[[ Available records, beginning ]]

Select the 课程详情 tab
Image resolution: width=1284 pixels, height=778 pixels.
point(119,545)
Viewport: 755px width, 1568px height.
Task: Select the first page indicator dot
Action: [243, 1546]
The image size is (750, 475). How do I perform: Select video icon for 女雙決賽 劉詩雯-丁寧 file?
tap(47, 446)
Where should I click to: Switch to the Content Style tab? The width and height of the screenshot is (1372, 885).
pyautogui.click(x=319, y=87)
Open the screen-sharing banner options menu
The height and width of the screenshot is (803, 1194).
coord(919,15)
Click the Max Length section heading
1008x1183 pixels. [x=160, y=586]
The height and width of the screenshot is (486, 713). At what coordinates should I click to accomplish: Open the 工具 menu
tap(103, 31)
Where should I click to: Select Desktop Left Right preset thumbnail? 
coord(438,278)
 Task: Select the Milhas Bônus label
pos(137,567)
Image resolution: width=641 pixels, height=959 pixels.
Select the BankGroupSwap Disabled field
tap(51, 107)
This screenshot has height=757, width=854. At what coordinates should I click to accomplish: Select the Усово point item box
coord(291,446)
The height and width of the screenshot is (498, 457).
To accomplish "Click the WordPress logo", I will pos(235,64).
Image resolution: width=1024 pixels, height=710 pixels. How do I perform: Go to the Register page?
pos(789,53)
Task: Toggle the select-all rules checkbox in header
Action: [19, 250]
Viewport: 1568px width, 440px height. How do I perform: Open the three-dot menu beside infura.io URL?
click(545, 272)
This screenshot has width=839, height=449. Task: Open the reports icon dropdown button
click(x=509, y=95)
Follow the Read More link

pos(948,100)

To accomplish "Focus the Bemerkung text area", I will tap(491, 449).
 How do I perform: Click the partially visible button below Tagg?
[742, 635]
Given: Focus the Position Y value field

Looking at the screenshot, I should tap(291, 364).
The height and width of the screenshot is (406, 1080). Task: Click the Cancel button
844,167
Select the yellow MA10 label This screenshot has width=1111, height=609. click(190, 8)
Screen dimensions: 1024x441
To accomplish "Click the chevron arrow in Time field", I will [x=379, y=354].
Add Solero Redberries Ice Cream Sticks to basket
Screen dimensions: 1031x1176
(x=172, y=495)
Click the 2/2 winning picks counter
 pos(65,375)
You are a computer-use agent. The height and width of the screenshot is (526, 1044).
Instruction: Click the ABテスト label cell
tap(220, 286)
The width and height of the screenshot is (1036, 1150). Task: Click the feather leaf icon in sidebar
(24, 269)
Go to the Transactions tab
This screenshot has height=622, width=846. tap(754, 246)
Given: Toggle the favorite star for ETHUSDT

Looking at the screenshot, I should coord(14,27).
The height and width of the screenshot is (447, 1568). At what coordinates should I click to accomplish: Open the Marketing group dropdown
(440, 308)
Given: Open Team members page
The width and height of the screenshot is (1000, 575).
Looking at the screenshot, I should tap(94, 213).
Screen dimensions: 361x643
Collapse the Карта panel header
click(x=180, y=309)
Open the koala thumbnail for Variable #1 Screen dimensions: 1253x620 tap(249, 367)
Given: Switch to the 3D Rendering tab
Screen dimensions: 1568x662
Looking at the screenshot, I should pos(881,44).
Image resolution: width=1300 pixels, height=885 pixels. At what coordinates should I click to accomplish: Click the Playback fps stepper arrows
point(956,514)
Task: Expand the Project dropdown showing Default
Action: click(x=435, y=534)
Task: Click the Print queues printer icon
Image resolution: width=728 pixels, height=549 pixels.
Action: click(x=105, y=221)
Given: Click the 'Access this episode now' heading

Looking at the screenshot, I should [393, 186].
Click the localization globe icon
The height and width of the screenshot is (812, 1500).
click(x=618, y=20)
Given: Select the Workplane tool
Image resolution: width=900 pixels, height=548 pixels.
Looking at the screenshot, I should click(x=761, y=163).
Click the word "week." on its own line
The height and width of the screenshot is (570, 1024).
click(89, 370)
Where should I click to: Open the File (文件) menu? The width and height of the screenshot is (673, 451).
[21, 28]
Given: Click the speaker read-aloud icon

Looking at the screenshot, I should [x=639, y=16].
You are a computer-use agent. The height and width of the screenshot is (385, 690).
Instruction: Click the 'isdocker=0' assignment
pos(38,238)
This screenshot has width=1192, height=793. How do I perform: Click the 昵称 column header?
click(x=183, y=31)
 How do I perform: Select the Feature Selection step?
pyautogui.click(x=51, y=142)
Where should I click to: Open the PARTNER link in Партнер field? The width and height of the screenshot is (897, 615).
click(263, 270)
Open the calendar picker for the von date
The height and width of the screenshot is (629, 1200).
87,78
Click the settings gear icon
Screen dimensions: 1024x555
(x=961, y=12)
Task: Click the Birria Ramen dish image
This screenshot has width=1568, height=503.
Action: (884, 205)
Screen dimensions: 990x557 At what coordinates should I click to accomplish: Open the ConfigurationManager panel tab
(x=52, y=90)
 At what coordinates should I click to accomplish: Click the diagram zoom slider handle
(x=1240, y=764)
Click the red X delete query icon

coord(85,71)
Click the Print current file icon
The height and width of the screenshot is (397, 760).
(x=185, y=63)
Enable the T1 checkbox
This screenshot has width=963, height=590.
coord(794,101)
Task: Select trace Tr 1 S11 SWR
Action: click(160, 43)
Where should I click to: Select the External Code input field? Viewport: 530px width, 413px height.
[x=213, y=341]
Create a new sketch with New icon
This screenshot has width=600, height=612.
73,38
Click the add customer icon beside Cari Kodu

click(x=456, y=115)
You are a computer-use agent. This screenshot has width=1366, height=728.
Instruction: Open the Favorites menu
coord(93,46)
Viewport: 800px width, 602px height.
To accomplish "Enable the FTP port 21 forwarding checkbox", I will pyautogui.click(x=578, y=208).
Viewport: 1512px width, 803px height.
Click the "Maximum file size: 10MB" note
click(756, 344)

[[ Available records, end ]]

> Your instructions
Would you set down every entry again, exactly?

> Expected answer
Select the 课程详情 tab
Image resolution: width=1284 pixels, height=778 pixels.
point(119,545)
Viewport: 755px width, 1568px height.
Task: Select the first page indicator dot
Action: [243, 1546]
The image size is (750, 475). How do I perform: Select video icon for 女雙決賽 劉詩雯-丁寧 file?
tap(47, 446)
Where should I click to: Switch to the Content Style tab? The width and height of the screenshot is (1372, 885).
pyautogui.click(x=319, y=87)
Open the screen-sharing banner options menu
The height and width of the screenshot is (803, 1194).
coord(919,15)
Click the Max Length section heading
1008x1183 pixels. [x=160, y=586]
The height and width of the screenshot is (486, 713). At what coordinates should I click to accomplish: Open the 工具 menu
tap(103, 31)
Where should I click to: Select Desktop Left Right preset thumbnail? 
coord(438,278)
 Task: Select the Milhas Bônus label
pos(137,567)
Image resolution: width=641 pixels, height=959 pixels.
Select the BankGroupSwap Disabled field
tap(51, 107)
This screenshot has height=757, width=854. At what coordinates should I click to accomplish: Select the Усово point item box
coord(291,446)
The height and width of the screenshot is (498, 457).
To accomplish "Click the WordPress logo", I will pos(235,64).
Image resolution: width=1024 pixels, height=710 pixels. How do I perform: Go to the Register page?
pos(789,53)
Task: Toggle the select-all rules checkbox in header
Action: [19, 250]
Viewport: 1568px width, 440px height. How do I perform: Open the three-dot menu beside infura.io URL?
click(545, 272)
This screenshot has width=839, height=449. Task: Open the reports icon dropdown button
click(x=509, y=95)
Follow the Read More link

pos(948,100)

To accomplish "Focus the Bemerkung text area", I will tap(491, 449).
 How do I perform: Click the partially visible button below Tagg?
[742, 635]
Given: Focus the Position Y value field

Looking at the screenshot, I should tap(291, 364).
The height and width of the screenshot is (406, 1080). Task: Click the Cancel button
844,167
Select the yellow MA10 label This screenshot has width=1111, height=609. click(190, 8)
Screen dimensions: 1024x441
To accomplish "Click the chevron arrow in Time field", I will [x=379, y=354].
Add Solero Redberries Ice Cream Sticks to basket
Screen dimensions: 1031x1176
(x=172, y=495)
Click the 2/2 winning picks counter
 pos(65,375)
You are a computer-use agent. The height and width of the screenshot is (526, 1044).
Instruction: Click the ABテスト label cell
tap(220, 286)
The width and height of the screenshot is (1036, 1150). Task: Click the feather leaf icon in sidebar
(24, 269)
Go to the Transactions tab
This screenshot has height=622, width=846. tap(754, 246)
Given: Toggle the favorite star for ETHUSDT

Looking at the screenshot, I should coord(14,27).
The height and width of the screenshot is (447, 1568). At what coordinates should I click to accomplish: Open the Marketing group dropdown
(440, 308)
Given: Open Team members page
The width and height of the screenshot is (1000, 575).
Looking at the screenshot, I should tap(94, 213).
Screen dimensions: 361x643
Collapse the Карта panel header
click(x=180, y=309)
Open the koala thumbnail for Variable #1 Screen dimensions: 1253x620 tap(249, 367)
Given: Switch to the 3D Rendering tab
Screen dimensions: 1568x662
Looking at the screenshot, I should pos(881,44).
Image resolution: width=1300 pixels, height=885 pixels. At what coordinates should I click to accomplish: Click the Playback fps stepper arrows
point(956,514)
Task: Expand the Project dropdown showing Default
Action: click(x=435, y=534)
Task: Click the Print queues printer icon
Image resolution: width=728 pixels, height=549 pixels.
Action: click(x=105, y=221)
Given: Click the 'Access this episode now' heading

Looking at the screenshot, I should [393, 186].
Click the localization globe icon
The height and width of the screenshot is (812, 1500).
click(x=618, y=20)
Given: Select the Workplane tool
Image resolution: width=900 pixels, height=548 pixels.
Looking at the screenshot, I should click(x=761, y=163).
Click the word "week." on its own line
The height and width of the screenshot is (570, 1024).
click(89, 370)
Where should I click to: Open the File (文件) menu? The width and height of the screenshot is (673, 451).
[21, 28]
Given: Click the speaker read-aloud icon

Looking at the screenshot, I should [x=639, y=16].
You are a computer-use agent. The height and width of the screenshot is (385, 690).
Instruction: Click the 'isdocker=0' assignment
pos(38,238)
This screenshot has width=1192, height=793. How do I perform: Click the 昵称 column header?
click(x=183, y=31)
 How do I perform: Select the Feature Selection step?
pyautogui.click(x=51, y=142)
Where should I click to: Open the PARTNER link in Партнер field? The width and height of the screenshot is (897, 615).
click(263, 270)
Open the calendar picker for the von date
The height and width of the screenshot is (629, 1200).
87,78
Click the settings gear icon
Screen dimensions: 1024x555
(x=961, y=12)
Task: Click the Birria Ramen dish image
This screenshot has width=1568, height=503.
Action: (884, 205)
Screen dimensions: 990x557 At what coordinates should I click to accomplish: Open the ConfigurationManager panel tab
(x=52, y=90)
 At what coordinates should I click to accomplish: Click the diagram zoom slider handle
(x=1240, y=764)
Click the red X delete query icon

coord(85,71)
Click the Print current file icon
The height and width of the screenshot is (397, 760).
(x=185, y=63)
Enable the T1 checkbox
This screenshot has width=963, height=590.
coord(794,101)
Task: Select trace Tr 1 S11 SWR
Action: click(160, 43)
Where should I click to: Select the External Code input field? Viewport: 530px width, 413px height.
[x=213, y=341]
Create a new sketch with New icon
This screenshot has width=600, height=612.
73,38
Click the add customer icon beside Cari Kodu

click(x=456, y=115)
You are a computer-use agent. This screenshot has width=1366, height=728.
Instruction: Open the Favorites menu
coord(93,46)
Viewport: 800px width, 602px height.
To accomplish "Enable the FTP port 21 forwarding checkbox", I will pyautogui.click(x=578, y=208).
Viewport: 1512px width, 803px height.
Click the "Maximum file size: 10MB" note
click(756, 344)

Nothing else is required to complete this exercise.